▸ **Task description**: Within the entries below, find every line that has the string "Switch", then copy it.

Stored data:

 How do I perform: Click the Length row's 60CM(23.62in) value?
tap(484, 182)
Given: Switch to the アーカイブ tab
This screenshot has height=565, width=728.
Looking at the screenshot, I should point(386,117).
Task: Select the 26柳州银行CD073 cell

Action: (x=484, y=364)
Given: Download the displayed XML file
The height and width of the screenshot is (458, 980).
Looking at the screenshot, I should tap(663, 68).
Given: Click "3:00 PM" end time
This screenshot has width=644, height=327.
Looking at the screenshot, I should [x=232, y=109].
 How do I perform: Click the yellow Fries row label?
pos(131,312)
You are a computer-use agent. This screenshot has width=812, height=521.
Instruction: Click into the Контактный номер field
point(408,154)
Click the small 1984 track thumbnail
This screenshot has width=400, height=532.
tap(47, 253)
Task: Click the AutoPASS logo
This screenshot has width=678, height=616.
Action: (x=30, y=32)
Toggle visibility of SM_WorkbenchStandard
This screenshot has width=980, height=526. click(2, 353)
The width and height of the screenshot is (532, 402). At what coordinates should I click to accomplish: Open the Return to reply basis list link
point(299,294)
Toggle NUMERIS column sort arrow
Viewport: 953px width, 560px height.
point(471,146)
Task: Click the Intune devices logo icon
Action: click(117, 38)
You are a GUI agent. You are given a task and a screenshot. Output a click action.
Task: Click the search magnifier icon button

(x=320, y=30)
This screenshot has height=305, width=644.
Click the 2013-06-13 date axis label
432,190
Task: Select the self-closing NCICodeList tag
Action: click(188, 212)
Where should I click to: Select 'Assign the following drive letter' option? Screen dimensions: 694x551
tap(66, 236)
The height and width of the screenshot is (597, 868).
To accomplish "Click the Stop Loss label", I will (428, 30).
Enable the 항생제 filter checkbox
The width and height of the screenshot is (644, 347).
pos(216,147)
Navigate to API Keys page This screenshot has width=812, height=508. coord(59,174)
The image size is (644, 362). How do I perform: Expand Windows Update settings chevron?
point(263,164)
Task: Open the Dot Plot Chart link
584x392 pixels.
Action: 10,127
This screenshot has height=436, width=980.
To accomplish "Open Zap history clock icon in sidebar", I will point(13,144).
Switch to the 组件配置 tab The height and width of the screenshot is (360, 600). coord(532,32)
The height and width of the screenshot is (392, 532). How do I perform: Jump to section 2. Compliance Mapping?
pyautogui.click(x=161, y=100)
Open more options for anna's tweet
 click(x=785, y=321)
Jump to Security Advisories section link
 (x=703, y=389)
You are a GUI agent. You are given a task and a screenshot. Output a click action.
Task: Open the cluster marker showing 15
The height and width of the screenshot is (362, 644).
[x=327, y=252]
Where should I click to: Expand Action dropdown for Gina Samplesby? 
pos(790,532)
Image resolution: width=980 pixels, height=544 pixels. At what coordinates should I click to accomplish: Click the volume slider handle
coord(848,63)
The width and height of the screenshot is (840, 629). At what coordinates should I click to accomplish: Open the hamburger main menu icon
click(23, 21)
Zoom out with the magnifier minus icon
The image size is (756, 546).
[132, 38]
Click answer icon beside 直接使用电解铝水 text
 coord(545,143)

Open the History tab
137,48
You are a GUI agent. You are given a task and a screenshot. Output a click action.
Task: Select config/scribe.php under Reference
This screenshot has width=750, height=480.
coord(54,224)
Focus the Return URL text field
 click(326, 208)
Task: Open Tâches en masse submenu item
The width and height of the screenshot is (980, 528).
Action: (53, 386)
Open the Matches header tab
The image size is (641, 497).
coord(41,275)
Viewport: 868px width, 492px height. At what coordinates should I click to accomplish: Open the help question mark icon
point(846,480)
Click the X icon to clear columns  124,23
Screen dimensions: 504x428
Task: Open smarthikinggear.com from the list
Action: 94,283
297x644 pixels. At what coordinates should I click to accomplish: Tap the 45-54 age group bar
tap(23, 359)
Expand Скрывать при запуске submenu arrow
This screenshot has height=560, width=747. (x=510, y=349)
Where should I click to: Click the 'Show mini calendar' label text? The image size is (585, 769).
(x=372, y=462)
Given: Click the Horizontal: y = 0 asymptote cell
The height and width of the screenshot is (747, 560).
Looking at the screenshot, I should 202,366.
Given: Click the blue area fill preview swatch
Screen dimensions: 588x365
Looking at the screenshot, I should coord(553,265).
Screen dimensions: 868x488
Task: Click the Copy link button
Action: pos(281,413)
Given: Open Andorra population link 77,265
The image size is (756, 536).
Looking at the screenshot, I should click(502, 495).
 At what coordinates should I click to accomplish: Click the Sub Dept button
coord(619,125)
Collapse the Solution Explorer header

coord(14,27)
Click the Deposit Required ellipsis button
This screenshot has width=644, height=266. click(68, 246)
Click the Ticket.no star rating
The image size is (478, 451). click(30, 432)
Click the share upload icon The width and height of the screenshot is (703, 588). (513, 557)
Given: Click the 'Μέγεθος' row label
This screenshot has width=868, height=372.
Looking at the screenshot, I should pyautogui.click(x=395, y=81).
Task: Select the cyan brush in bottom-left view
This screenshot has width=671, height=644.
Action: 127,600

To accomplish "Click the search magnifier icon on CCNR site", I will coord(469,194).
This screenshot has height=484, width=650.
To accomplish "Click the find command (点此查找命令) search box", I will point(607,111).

▸ **Result**:
Given: Switch to the アーカイブ tab
Switch to the 组件配置 tab The height and width of the screenshot is (360, 600). coord(532,32)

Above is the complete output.